## Выбранный отрывок:
Писатели Востока — лауреаты Нобелевской премии - Серебряный Сергей Дмитриевич. Страница 7
Ha этом примере хорошо видно, как Тагор поэтически переосмысливал традиционные понятия. (Эти строки показывают также, сколь неполно могут быть поняты слова Тагора без пространного историко-культурного комментария.) В данном случае речь идет о «путах человеческого бытия» как такового. И поэт с радостью их приемлет, соглашаясь с той мерой свободы, которую они ему дарят. Но едва ли не чаще в произведениях Тагора пара «путы — свобода» выступает все же в ценностном противопоставлении. По словам бенгальского исследователя О. Шикдара, «главная тема Тагора — освобождение от пут».
В самом деле, во многих рассказах, романах, драмах и стихотворениях Тагора речь идет о путах косных традиций — общественных, семейных, религиозных и т. д. — и герои нередко освобождаются или, по крайней мере, пытаются освободиться от этих пут. Одно из наиболее ярких воплощений данной темы — символическая драма «Очолайотон» («Обитель неподвижности» или «Обитель консерватизма», 1912). Монастырь Очолайотон, обитатели которого опутаны множеством мелочных предписаний, смысл которых давно утерян, символизирует традиционное индусское общество. В конце пьесы стены монастыря рушатся, и его бывшие узники вместе с окрестными жителями решают начать новую, свободную жизнь.

## Письменное задание:
Перепишите весь отрывок о Тагоре выше слово в слово, ничего не меняя.

## Исходные данные:
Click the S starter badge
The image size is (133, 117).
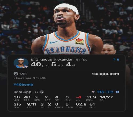coord(42,92)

## Ответ к упражнению:
Писатели Востока — лауреаты Нобелевской премии - Серебряный Сергей Дмитриевич. Страница 7
Ha этом примере хорошо видно, как Тагор поэтически переосмысливал традиционные понятия. (Эти строки показывают также, сколь неполно могут быть поняты слова Тагора без пространного историко-культурного комментария.) В данном случае речь идет о «путах человеческого бытия» как такового. И поэт с радостью их приемлет, соглашаясь с той мерой свободы, которую они ему дарят. Но едва ли не чаще в произведениях Тагора пара «путы — свобода» выступает все же в ценностном противопоставлении. По словам бенгальского исследователя О. Шикдара, «главная тема Тагора — освобождение от пут».
В самом деле, во многих рассказах, романах, драмах и стихотворениях Тагора речь идет о путах косных традиций — общественных, семейных, религиозных и т. д. — и герои нередко освобождаются или, по крайней мере, пытаются освободиться от этих пут. Одно из наиболее ярких воплощений данной темы — символическая драма «Очолайотон» («Обитель неподвижности» или «Обитель консерватизма», 1912). Монастырь Очолайотон, обитатели которого опутаны множеством мелочных предписаний, смысл которых давно утерян, символизирует традиционное индусское общество. В конце пьесы стены монастыря рушатся, и его бывшие узники вместе с окрестными жителями решают начать новую, свободную жизнь.